1. Heat metal carbonate in a test tube.

2. Observe changes in colour and gas produced.

Results

Balanced Equations

• CuCO₃(s) → CuO(s) + CO₂(g)

• CaCO₃(s) → CaO(s) + CO₂(g)

Properties of Carbon Dioxide

Reactions of Carbon Dioxide

• Carbon dioxide reacts with water to form the weak acid carbonic acid:

  • CO₂(g) + H₂O(l) ⇌ H₂CO₃(aq)

• Carbonic acid decomposes on heating to release carbon dioxide:

  • H₂CO₃(aq) → CO₂(g) + H₂O(l)

• Rainwater is naturally acidic (pH ~6.5) due to dissolved CO₂ forming carbonic acid.

• Question: You collect CO₂ over water but get less gas than expected.

  • Answer: Some CO₂ dissolves in water, so the volume collected is lower.

• Carbon dioxide reacts with alkalis to form metal carbonates:

  • CO₂(g) + 2NaOH(aq) → Na₂CO₃(aq) + H₂O(l)

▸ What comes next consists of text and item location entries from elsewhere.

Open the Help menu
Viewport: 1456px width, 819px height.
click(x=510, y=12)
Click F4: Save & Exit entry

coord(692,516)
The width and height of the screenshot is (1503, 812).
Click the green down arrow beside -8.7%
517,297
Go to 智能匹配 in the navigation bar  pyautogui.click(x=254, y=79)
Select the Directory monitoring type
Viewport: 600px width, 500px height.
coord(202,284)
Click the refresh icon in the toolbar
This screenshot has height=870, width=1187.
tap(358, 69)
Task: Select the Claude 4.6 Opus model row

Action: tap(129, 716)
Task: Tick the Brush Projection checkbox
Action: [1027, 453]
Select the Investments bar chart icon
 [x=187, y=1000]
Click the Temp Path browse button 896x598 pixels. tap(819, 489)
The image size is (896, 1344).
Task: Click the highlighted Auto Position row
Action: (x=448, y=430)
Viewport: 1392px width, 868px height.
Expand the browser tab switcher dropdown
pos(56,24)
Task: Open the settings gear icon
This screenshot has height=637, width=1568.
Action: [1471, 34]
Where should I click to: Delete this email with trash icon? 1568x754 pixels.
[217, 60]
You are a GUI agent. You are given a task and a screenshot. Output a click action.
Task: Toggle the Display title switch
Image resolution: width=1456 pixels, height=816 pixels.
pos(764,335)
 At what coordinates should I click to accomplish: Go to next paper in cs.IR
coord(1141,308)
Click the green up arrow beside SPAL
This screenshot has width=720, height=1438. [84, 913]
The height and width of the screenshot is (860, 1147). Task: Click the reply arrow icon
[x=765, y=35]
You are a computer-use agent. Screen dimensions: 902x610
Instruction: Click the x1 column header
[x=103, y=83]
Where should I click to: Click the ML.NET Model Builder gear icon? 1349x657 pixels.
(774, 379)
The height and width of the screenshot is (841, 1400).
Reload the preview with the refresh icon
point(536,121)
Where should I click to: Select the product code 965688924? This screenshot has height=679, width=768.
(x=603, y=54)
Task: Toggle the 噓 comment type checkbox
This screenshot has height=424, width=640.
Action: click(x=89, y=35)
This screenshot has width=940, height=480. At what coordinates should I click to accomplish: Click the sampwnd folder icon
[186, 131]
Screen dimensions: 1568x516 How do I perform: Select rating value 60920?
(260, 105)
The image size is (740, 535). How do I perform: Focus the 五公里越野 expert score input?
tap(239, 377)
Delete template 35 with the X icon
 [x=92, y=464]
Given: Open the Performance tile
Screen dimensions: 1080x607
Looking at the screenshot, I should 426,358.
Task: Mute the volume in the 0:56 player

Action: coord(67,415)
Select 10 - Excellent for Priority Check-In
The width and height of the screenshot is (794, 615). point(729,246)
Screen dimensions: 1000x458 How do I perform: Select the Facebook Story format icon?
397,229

• Test for CO₂ with lime water:

  • CO₂(g) + Ca(OH)₂(aq) → CaCO₃(s) (white precipitate)

  • Excess CO₂ reacts to form soluble calcium hydrogen carbonate:

    • CaCO₃(s) + CO₂(g) + H₂O(l) → Ca(HCO₃)₂(aq)

Uses of Carbon Dioxide

• Carbonates drinks: CO₂ dissolves to form carbonic acid, giving a sharp taste.

• Fire extinguishers: CO₂ is denser than air and does not support combustion.

• Greenhouse gas: Contributes to global warming.

  • Increasing levels caused by burning fossil fuels, deforestation, and industrial processes.